**TASK INSTRUCTIONS**
Rewrite everything from the row containing "What do you" down to the end of the rows, replacing "coordinates" with "location" and leaving everything else unchanged. Leave the pictures out of your answer.

**EXERCISE INPUTS**

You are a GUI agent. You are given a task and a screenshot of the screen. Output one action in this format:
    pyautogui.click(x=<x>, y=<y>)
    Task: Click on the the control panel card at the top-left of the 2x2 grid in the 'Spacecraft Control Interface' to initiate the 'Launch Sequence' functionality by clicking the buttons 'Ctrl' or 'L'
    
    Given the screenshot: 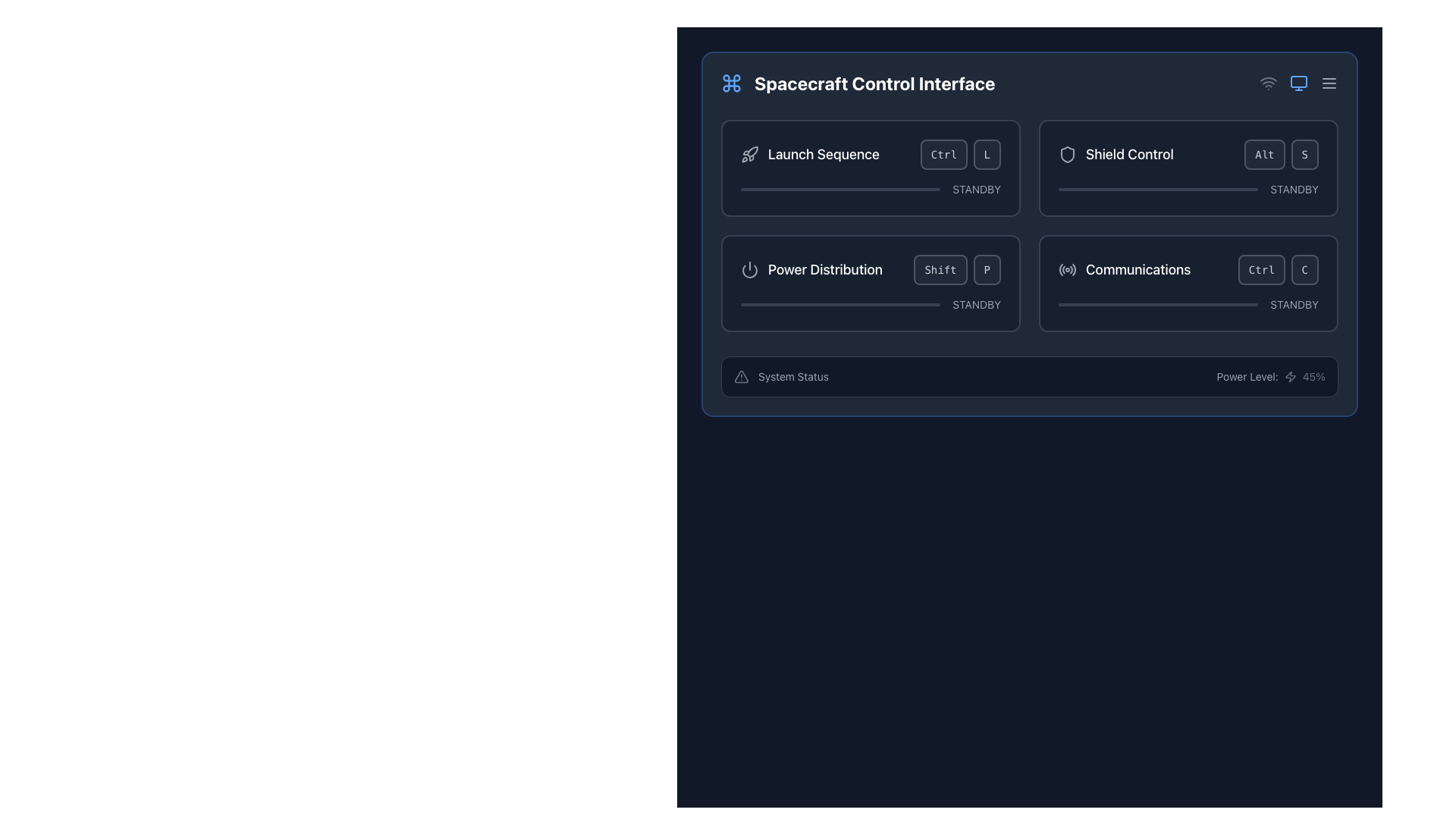 What is the action you would take?
    pyautogui.click(x=871, y=168)
    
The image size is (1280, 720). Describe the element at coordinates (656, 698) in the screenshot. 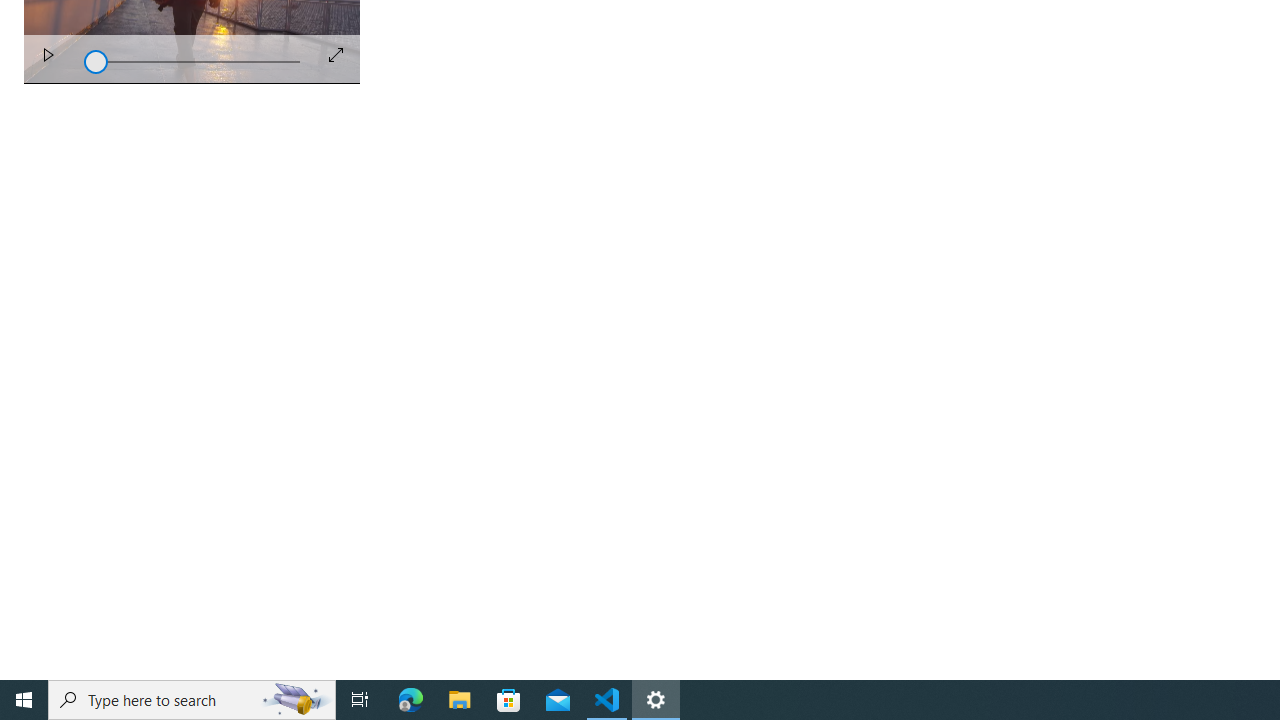

I see `'Settings - 1 running window'` at that location.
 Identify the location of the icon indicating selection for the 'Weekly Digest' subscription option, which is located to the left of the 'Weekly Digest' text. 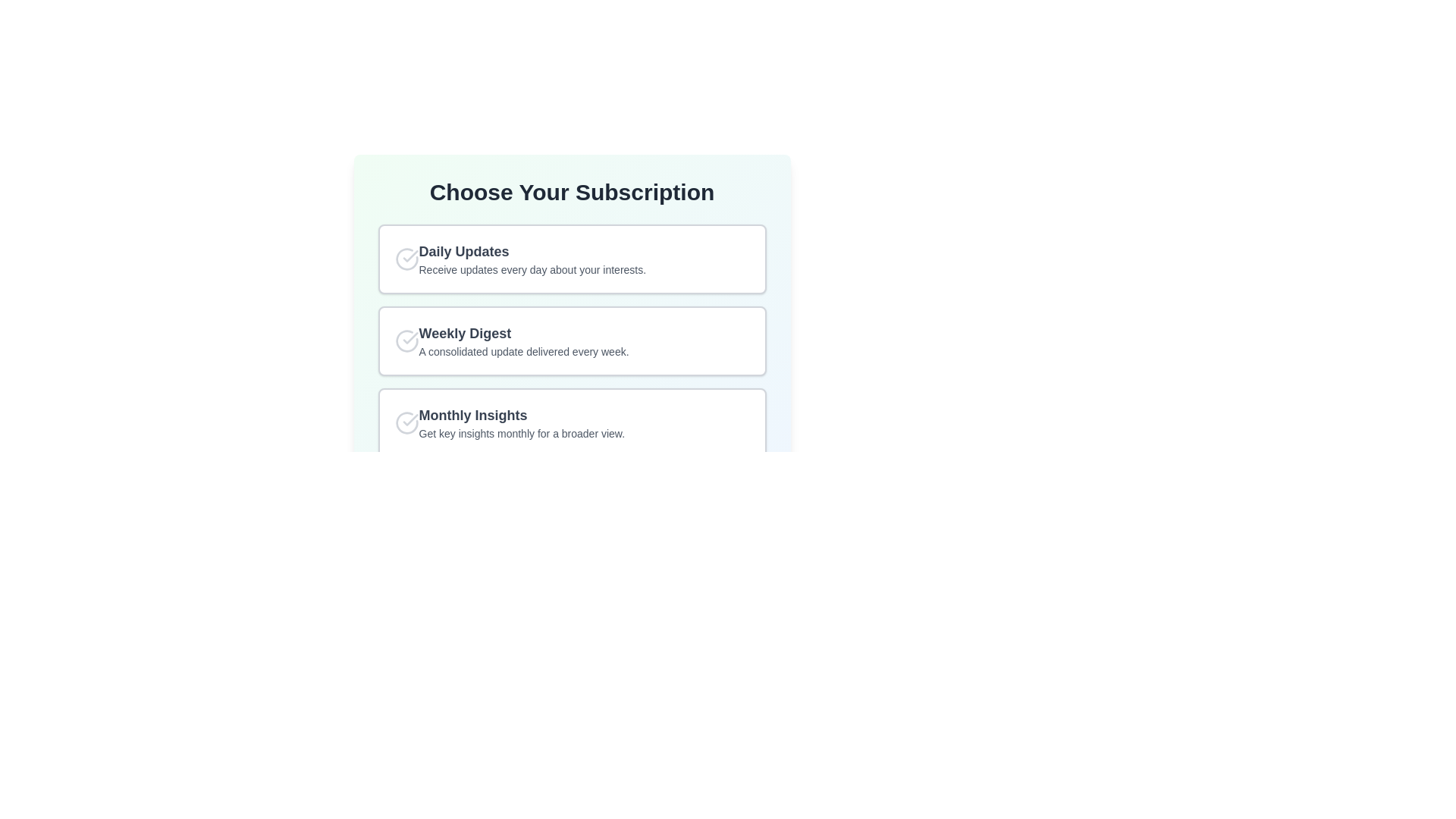
(410, 337).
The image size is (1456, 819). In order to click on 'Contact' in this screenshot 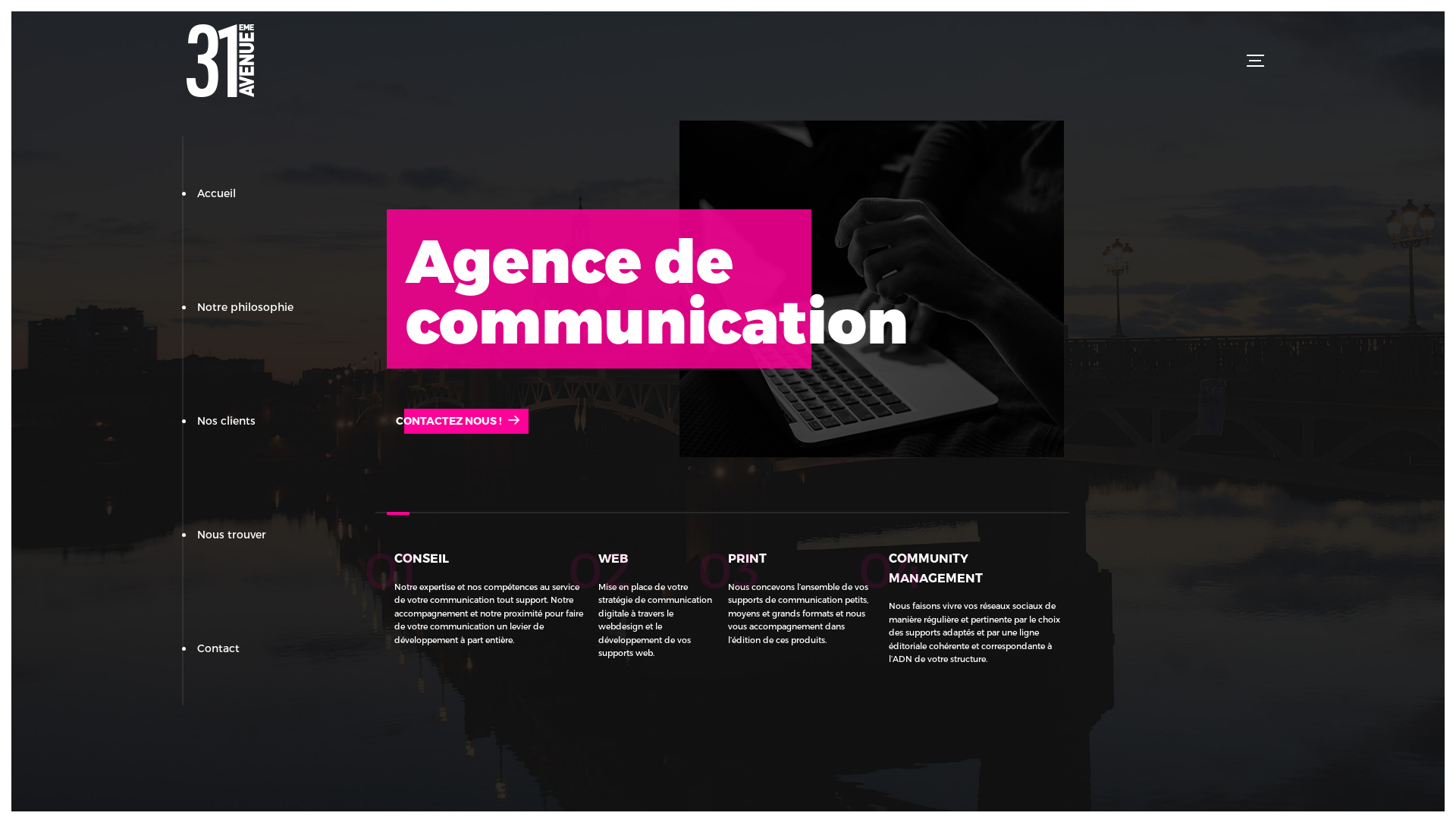, I will do `click(218, 648)`.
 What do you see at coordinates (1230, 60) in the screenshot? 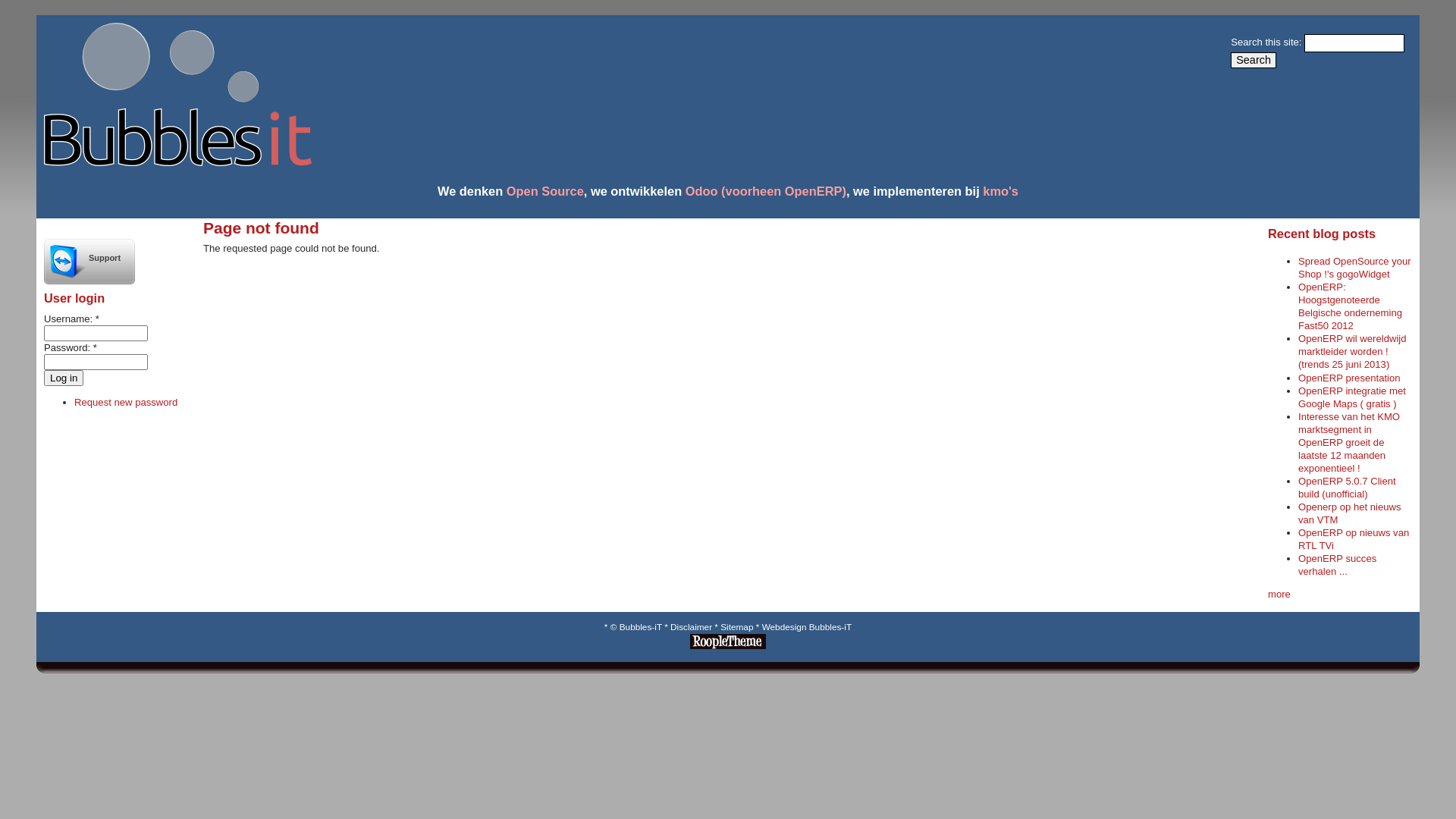
I see `'Search'` at bounding box center [1230, 60].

**SOLUTION TO THE EXERCISE**
 What do you see at location (1230, 60) in the screenshot? 
I see `'Search'` at bounding box center [1230, 60].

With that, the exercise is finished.